Retirement Planning for no-go years and Long-Term Care Policy
Baseline Information: Single with a “die with zero strategy”. I have a retirement plan that aims to start in the next couple of years and will rely on IRA funds within a qualified account, as well as lifetime income sources such as non-cola pension, non-cola annuity and cola social security. This part of the equation is well modelled and achieves the desired outcome. Using future dollars (or even current dollars) for the final 5-10 years, even with a no-go years reduction on lifestyle expenses, it still creates a big demand on the income side of things.

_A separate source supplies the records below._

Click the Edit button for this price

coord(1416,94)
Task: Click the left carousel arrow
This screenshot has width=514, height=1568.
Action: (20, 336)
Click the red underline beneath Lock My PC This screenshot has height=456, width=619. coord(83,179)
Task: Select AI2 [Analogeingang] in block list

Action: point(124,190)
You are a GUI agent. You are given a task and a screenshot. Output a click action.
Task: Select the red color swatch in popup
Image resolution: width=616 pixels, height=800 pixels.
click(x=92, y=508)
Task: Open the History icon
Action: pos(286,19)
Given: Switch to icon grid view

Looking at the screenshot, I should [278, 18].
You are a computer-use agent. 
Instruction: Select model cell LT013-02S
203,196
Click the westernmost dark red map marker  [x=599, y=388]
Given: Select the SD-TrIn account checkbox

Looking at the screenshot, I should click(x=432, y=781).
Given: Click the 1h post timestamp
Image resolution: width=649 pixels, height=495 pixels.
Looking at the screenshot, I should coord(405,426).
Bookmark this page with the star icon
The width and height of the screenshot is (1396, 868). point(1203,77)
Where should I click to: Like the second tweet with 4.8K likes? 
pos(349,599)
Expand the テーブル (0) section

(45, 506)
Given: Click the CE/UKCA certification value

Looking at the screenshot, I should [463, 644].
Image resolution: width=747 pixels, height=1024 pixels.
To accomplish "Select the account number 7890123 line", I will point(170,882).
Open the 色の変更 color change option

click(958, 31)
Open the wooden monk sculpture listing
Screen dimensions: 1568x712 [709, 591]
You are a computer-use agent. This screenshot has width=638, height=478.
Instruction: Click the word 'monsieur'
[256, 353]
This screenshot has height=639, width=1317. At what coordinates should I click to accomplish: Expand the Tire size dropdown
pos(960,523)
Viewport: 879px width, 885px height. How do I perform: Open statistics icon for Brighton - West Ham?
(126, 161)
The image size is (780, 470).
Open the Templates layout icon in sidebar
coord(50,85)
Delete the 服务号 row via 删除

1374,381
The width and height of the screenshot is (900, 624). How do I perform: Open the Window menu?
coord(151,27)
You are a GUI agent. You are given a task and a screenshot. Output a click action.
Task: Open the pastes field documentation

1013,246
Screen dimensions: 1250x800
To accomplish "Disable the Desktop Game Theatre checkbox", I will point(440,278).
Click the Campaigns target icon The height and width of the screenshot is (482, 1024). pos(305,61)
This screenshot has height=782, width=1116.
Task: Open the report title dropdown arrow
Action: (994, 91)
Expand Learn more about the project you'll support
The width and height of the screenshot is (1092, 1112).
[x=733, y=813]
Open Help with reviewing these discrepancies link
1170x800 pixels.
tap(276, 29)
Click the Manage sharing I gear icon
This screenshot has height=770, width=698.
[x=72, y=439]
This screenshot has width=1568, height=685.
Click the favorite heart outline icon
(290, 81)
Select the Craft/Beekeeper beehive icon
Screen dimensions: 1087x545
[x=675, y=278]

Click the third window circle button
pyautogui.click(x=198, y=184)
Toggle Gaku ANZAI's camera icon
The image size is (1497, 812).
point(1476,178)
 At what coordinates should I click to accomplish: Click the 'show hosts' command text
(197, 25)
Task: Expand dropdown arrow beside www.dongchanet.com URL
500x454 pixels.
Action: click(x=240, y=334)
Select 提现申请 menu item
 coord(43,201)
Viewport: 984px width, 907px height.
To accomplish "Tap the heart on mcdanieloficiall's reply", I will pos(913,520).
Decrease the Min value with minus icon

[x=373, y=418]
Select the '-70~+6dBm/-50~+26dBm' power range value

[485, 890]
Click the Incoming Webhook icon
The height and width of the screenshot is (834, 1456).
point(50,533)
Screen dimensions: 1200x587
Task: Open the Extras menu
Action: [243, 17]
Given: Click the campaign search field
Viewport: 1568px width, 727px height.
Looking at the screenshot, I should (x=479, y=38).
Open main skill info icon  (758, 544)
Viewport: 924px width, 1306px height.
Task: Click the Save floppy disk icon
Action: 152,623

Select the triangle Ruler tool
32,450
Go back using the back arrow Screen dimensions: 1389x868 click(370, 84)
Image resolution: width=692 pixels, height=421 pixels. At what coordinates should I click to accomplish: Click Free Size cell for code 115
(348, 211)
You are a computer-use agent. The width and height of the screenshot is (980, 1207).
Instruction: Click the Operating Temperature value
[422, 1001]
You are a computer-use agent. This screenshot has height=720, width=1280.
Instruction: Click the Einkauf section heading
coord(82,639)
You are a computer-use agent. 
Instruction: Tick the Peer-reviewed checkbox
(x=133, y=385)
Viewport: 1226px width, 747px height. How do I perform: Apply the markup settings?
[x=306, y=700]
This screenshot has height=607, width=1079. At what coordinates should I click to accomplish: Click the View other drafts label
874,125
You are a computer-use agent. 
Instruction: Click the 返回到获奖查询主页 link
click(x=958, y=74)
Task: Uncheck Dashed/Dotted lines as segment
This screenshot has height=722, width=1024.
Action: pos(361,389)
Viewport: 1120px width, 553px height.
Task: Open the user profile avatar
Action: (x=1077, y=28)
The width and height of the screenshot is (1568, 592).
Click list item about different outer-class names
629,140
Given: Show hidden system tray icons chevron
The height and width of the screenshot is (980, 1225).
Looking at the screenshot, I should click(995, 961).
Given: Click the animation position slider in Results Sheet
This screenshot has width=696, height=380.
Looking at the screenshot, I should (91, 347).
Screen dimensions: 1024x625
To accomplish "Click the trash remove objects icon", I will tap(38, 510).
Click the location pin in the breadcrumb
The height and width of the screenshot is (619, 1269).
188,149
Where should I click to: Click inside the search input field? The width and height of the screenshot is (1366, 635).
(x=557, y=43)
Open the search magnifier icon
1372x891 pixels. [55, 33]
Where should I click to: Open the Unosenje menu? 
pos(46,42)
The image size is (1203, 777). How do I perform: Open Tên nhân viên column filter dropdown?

Scenario: I have a Long-term Care Policy with Prudential purchased many years ago with a fixed annual fee that will have a benefit bank of $4M when I’m 80. It has a facility daily benefit option for home health care cash option that will pay out 50% of the daily benefit. Right now, this illiquid asset is not part of my retirement plan, but it seems strange to be having a retirement plan that achieves a terminal balance of zero but has no connection to the LTC.
Question: What are suggested methods to layer in the LTC into the retirement plan? No one can predict our health needs 30 years from now, but should I be keeping this asset completely off the books? Or, is there a reasonable pathway to infuse it into my retirement plan, such that I can increase my lifestyle expenditures and utilize my income sources, earlier in my retirement life?
Please let me know if there is enough background information provided and your thoughts on this question.